Apparently, 230 million of you are already treating ChatGPT like a digital MD every single week. That’s roughly 1 in 4 users asking an AI for medical advice instead of, you know, a human with a degree. Wild, right?
OpenAI saw those stats and did exactly what you’d expect: They built a dedicated front door for it, so yeah, say hello to ChatGPT Health.
Here is the "TL;DR" on your new AI doctor (who isn't actually a doctor):
The Command Center: You can now plug in your medical records, Apple Health data, Functions and MyFitnessPal stats. It’s basically a way to make sense of those confusing lab results without needing a PhD in biology.
The Life-Saver: This isn't just hype.
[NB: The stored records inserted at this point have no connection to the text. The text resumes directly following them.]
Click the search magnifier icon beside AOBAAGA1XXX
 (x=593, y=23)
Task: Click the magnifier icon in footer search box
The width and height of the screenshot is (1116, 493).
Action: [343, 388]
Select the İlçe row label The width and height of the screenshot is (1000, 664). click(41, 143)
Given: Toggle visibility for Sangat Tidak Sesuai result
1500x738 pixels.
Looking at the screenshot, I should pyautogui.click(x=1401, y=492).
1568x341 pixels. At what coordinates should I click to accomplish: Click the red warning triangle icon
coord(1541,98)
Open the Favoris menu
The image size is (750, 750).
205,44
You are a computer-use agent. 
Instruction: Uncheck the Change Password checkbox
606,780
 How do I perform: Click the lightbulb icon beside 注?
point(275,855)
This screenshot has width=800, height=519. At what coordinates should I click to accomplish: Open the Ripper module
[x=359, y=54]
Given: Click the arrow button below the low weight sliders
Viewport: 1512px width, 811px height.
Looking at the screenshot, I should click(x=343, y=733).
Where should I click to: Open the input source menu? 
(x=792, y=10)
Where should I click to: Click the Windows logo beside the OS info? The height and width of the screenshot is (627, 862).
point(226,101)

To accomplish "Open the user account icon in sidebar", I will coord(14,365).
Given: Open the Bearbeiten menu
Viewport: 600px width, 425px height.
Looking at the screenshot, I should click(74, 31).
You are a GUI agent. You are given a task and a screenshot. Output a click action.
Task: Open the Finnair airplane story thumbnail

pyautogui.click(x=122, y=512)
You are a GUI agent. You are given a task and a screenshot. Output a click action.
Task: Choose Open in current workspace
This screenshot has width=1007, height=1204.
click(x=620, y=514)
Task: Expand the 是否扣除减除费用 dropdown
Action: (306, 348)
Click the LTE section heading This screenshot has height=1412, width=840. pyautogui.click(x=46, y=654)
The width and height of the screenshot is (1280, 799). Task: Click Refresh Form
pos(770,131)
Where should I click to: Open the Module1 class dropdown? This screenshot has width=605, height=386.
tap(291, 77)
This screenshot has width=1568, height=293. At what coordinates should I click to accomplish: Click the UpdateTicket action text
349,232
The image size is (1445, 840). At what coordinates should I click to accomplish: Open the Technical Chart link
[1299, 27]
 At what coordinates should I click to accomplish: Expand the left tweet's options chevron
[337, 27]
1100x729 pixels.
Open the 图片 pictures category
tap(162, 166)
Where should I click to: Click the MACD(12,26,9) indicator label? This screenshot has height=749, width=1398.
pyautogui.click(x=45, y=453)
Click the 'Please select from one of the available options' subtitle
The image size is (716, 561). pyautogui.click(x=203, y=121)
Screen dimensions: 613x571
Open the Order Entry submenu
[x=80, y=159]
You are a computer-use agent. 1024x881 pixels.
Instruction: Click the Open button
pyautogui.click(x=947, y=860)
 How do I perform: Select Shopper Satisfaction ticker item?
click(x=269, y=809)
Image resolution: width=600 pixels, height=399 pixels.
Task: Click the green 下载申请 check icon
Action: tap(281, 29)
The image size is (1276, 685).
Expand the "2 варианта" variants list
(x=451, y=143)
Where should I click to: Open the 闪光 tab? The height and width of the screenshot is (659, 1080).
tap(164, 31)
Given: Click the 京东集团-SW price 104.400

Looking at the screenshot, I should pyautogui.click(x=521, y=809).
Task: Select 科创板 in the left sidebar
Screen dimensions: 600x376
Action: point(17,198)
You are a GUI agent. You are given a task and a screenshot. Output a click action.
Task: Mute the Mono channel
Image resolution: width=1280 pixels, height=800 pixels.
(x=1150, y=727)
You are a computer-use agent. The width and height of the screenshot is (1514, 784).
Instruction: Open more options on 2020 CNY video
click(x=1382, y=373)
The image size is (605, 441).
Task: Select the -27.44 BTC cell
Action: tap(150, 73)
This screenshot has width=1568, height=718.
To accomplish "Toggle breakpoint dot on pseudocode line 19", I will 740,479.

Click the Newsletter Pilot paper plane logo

OpenAI’s CEO of Apps, Fidji Simo, shared that ChatGPT actually caught a life-threatening medication error while she was hospitalized. Apparently, a resident prescribed an antibiotic that would’ve triggered a serious past infection—and the chatbot flagged it. One brownie point for the AIs.
The Homework: OpenAI worked with 260+ physicians for two years and built "HealthBench" to make sure the AI doesn't tell you to do anything too crazy.
But here’s the "Big Yikes" moment: ChatGPT Health is NOT HIPAA compliant.
When your doctor looks at your data, they’re bound by federal laws. When OpenAI looks at it? It’s basically a pinky promise. Now they've added encryption and isolated storage, and they swear they won't train on your health data, but privacy experts are currently giving them the massive side-eye. According to them, self-policed safeguards don't have much "legal teeth" if things go sideways.
And OpenAI has been very clear: ChatGPT Health is NOT for diagnosis or treatment. It's designed to help you understand patterns and navigate the healthcare system—not replace your doctor. Got it?
The Bigger Picture: OpenAI is clearly over its "generalist" phase. First, we got Study Mode for students in July, then the shopping features, and now Health. They want ChatGPT to be the interface between you and... well, everything. Google already partnered with the same data infra company (b.well) back in October, so expect Gemini to ask for your blood pressure stats any day now.
Can you use it yet?
It’s currently on a waitlist for a lucky few users (unless you’re in the EU, Switzerland, or the UK—sorry, friends). Medical record integration is U.S.-only for now, but it should hit web and iOS globally in the coming weeks.
The bottom line: Will people hand over their most sensitive data to a company that isn't legally forced to protect it?
Well, given that 230 million of y'all are already doing it... the answer is probably a resounding "Yes."
Our advice? Stay healthy, stay curious, and maybe actually read the privacy policy on this one.